Definition
Aircraft operating in accordance with clearances within Class B, C, D, and E surface areas in weather conditions less than the basic VFR weather minima. Such operations must be requested by the pilot and approved by ATC, and require the pilot to remain clear of clouds with at least 1 statute mile flight visibility. At night, the pilot and aircraft must be instrument-rated and instrument-equipped to receive a Special VFR clearance.
Plain English
When the weather is too poor for normal VFR flying inside controlled airspace at an airport, a pilot can ask ATC for permission to fly under a relaxed set of rules: just stay out of clouds and keep at least one mile of visibility. ATC has to grant it, and at night you need an instrument rating and an IFR-capable aircraft.
Context Anchor
You may see this term when studying weather minimums, airport control areas, or ATC clearances for arriving or departing when visibility or clouds are below normal VFR limits.
Derivation
Special comes from Latin words meaning separated or set apart.
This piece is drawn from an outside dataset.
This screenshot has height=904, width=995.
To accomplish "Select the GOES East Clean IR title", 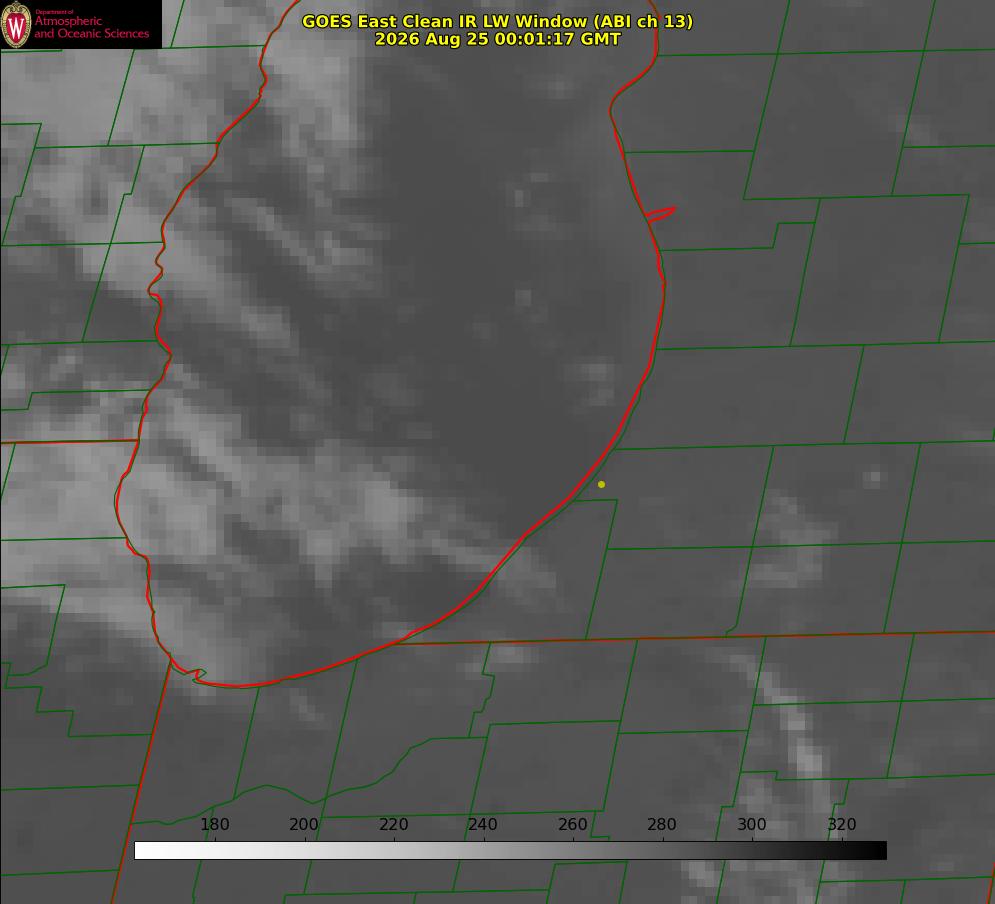I will [497, 21].
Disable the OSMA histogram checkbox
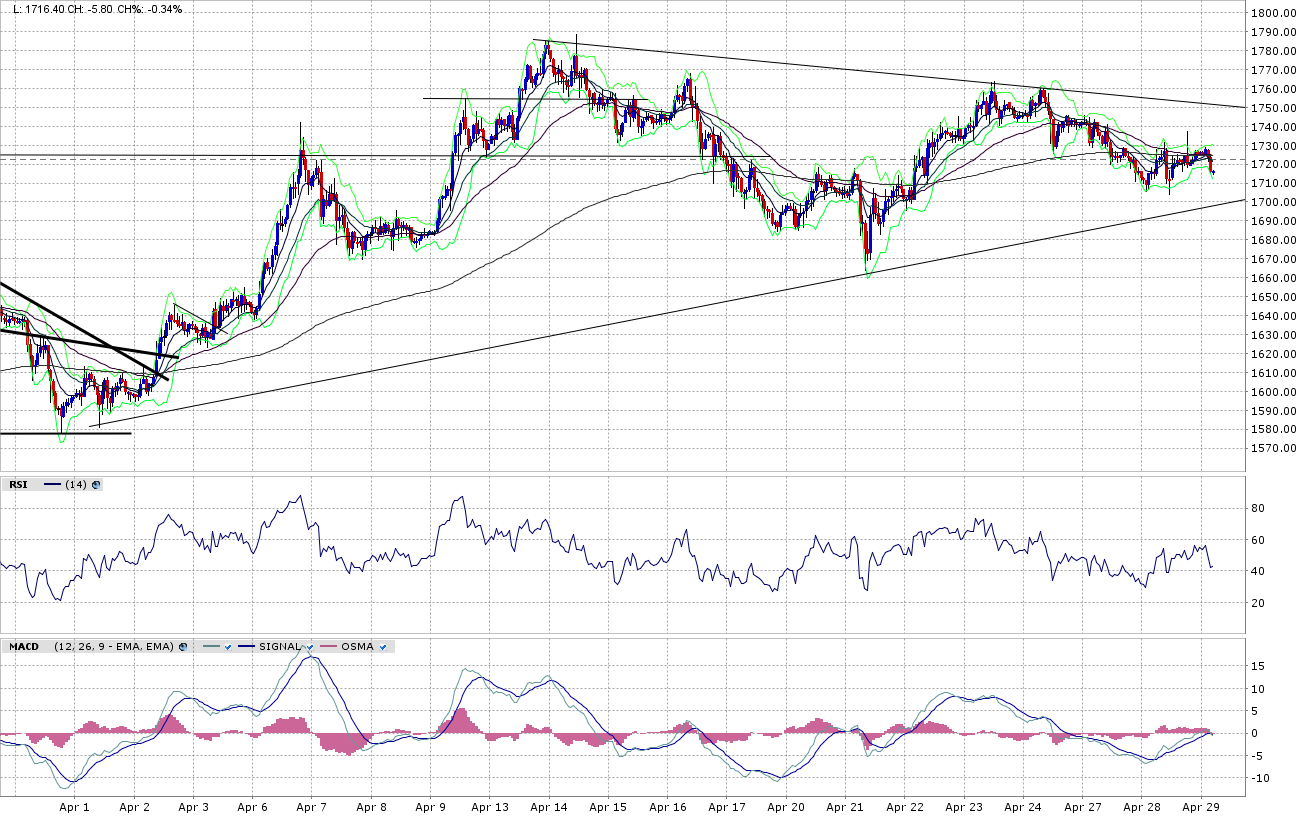This screenshot has width=1305, height=821. (x=382, y=647)
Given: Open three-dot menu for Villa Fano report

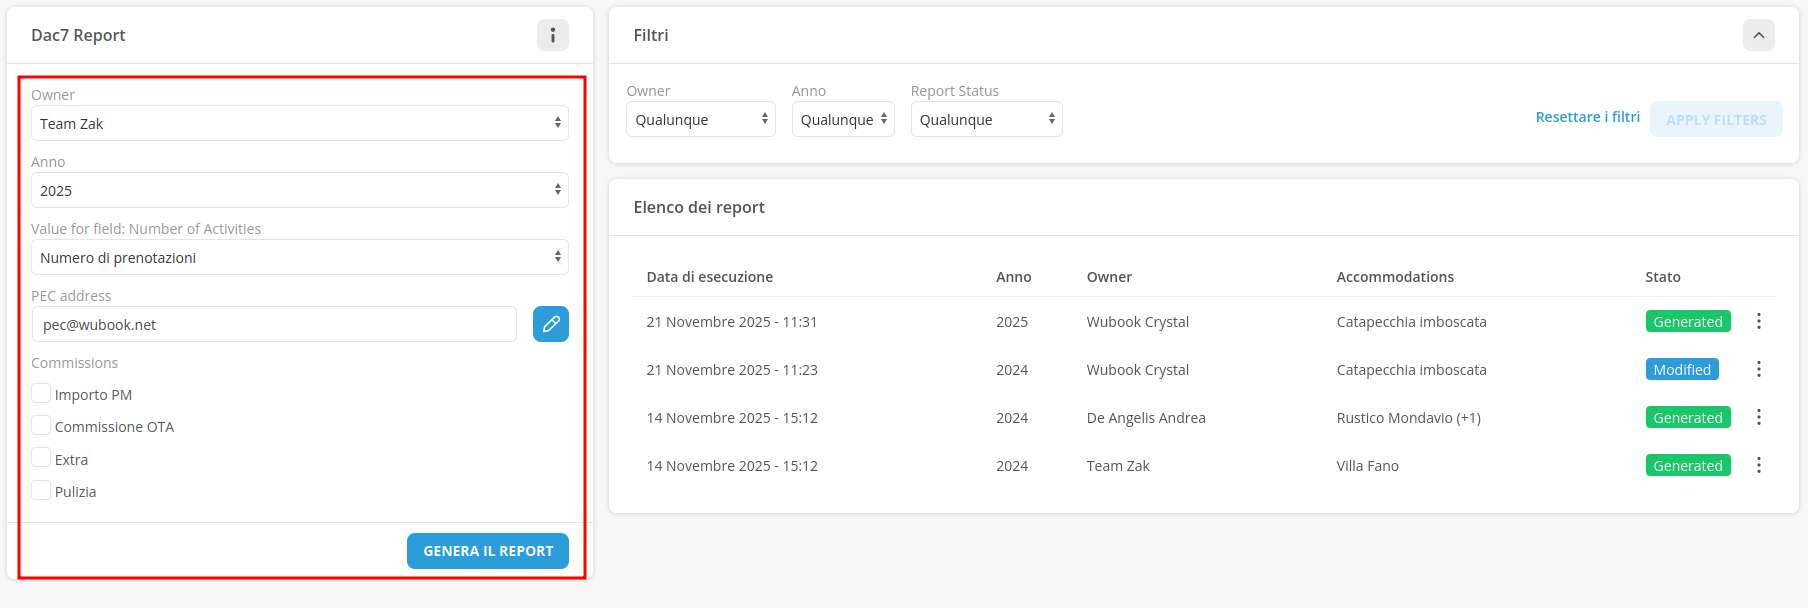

Here it means this is not the normal VFR rule; it is a separate, specifically cleared way to operate under limited weather conditions.
Why Pilots Care
Gives pilots a legal way to continue a flight or reach an airport when standard VFR weather rules would otherwise force them to turn back or divert.
Grounding Statement
Picture a pilot near an airport on a hazy day: normal VFR is not allowed, but ATC may clear the pilot to proceed visually under the special VFR rules if the required conditions are met.
Intuition Check
Special does not mean the pilot can ignore the weather rules. It means ATC may allow a VFR flight under a separate, more limited set of rules.
Example Sentence 1
With the ceiling at 800 feet, the pilot requested a Special VFR clearance from the tower to depart the Class D surface area.
Example Sentence 2
With the ceiling at eight hundred feet, the instructor requested Special VFR Operations to depart the airport and remain clear of clouds.